Example 15.2. JSON actor response

[{"popularity":3,
"name":"Glenn Strange", "known_as":[{"name":"George Glenn Strange"}, {"name":"Glen Strange"},
{"name":"Glen 'Peewee' Strange"}, {"name":"Peewee Strange"}, {"name":"'Peewee' Strange"}],
"id":30112,
"biography":"",
"known_movies":4,
"birthday":"1899-08-16", "birthplace":"Weed, New Mexico, USA",
"url":"http://www.themoviedb.org/person/30112",
"filmography":[{"name":"Bud Abbott Lou Costello Meet Frankenstein",
"id":3073,
"job":"Actor", "department":"Actors",
"character":"The Frankenstein Monster",
"cast_id":23,
"url":"http://www.themoviedb.org/movie/3073",
"poster":"http://cf1.imgobject.com/posters/4ca/.../bud-abbott-lou-costello-meet-frankenstein-cover.jpg",
"adult":false, "release":"1948-06-15"},
...],
"profile":[],
"version":19, "last_modified_at":"2011-03-07 13:02:35"}]
    


For the import process we created a separate importer using Jackson (a JSON library) to fetch and parse the data, and then some transactional methods in the MovieDbImportService to actually import it as movies, roles, and actors.
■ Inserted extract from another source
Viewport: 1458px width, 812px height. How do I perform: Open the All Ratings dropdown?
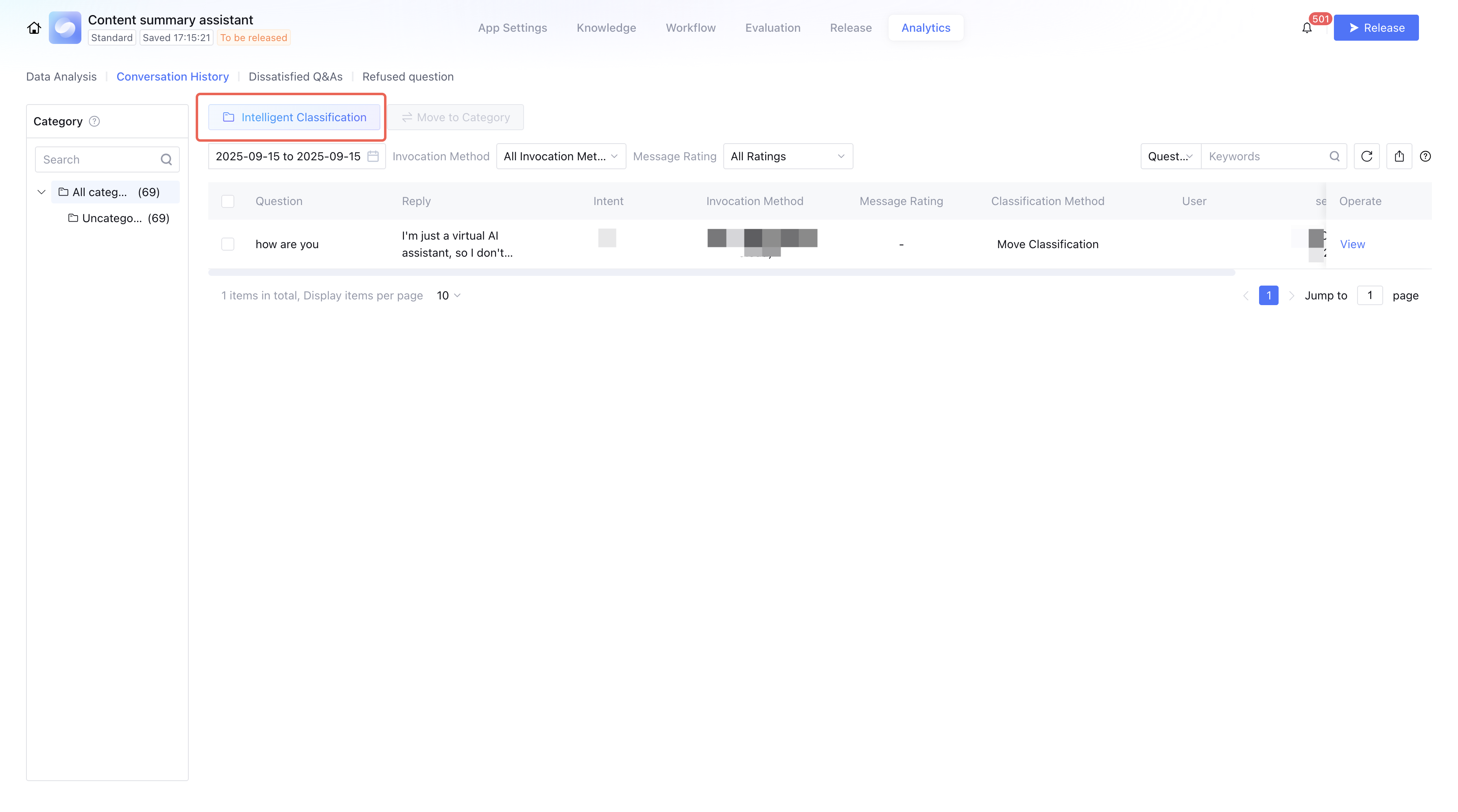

The importer used a simple caching mechanism to keep downloaded actor and movie data on the filesystem, so that we didn't have to overload the remote API. In the code below you can see that we've changed the actor to a person so that we can also accommodate the other folks that participate in movie production.

Example 15.3. Importing the data

@Transactional
public Movie importMovie(String movieId) {
  Movie movie = movieRepository.findById(movieId);
  if (movie == null) { // Not found: Create fresh
      movie = new Movie(movieId,null);
  }

  Map data = loadMovieData(movieId);
  if (data.containsKey("not_found")) throw
     new RuntimeException("Data for Movie "+movieId+" not found.");
  movieDbJsonMapper.mapToMovie(data, movie);
  movieRepository.save(movie);
  relatePersonsToMovie(movie, data);
  return movie;
}

private void relatePersonsToMovie(Movie movie, Map data) {
  Collection<Map> cast = (Collection<Map>) data.get("cast");
  for (Map entry : cast) {
    String id = "" + entry.get("id");
    String jobName = (String) entry.get("job");
    Roles job = movieDbJsonMapper.mapToRole(jobName);
    if (job==null) {
      continue;
    }
    switch (job) {
      case DIRECTED:
        final Director director = doImportPerson(id, new Director(id));
        director.directed(movie);
        directorRepository.save(director);
        break;
      case ACTS_IN:
        final Actor actor = doImportPerson(id, new Actor(id));
        actor.playedIn(movie, (String) entry.get("character"));
        actorRepository.save(actor);
        break;
    }
  }
}

public void mapToMovie(Map data, Movie movie) {
  movie.setTitle((String) data.get("name"));
  movie.setLanguage((String) data.get("language"));
  movie.setTagline((String) data.get("tagline"));
  movie.setReleaseDate(toDate(data, "released", "yyyy-MM-dd"));
...
  movie.setImageUrl(selectImageUrl((List<Map>) data.get("posters"), "poster", "mid"));
}

        


The last part involved adding a protected URI to the MovieController to allow importing ranges of movies. During testing, it became obvious that the calls to themoviedb.org were a limiting factor. As soon as the data was stored locally, the Neo4j import was a sub-second deal.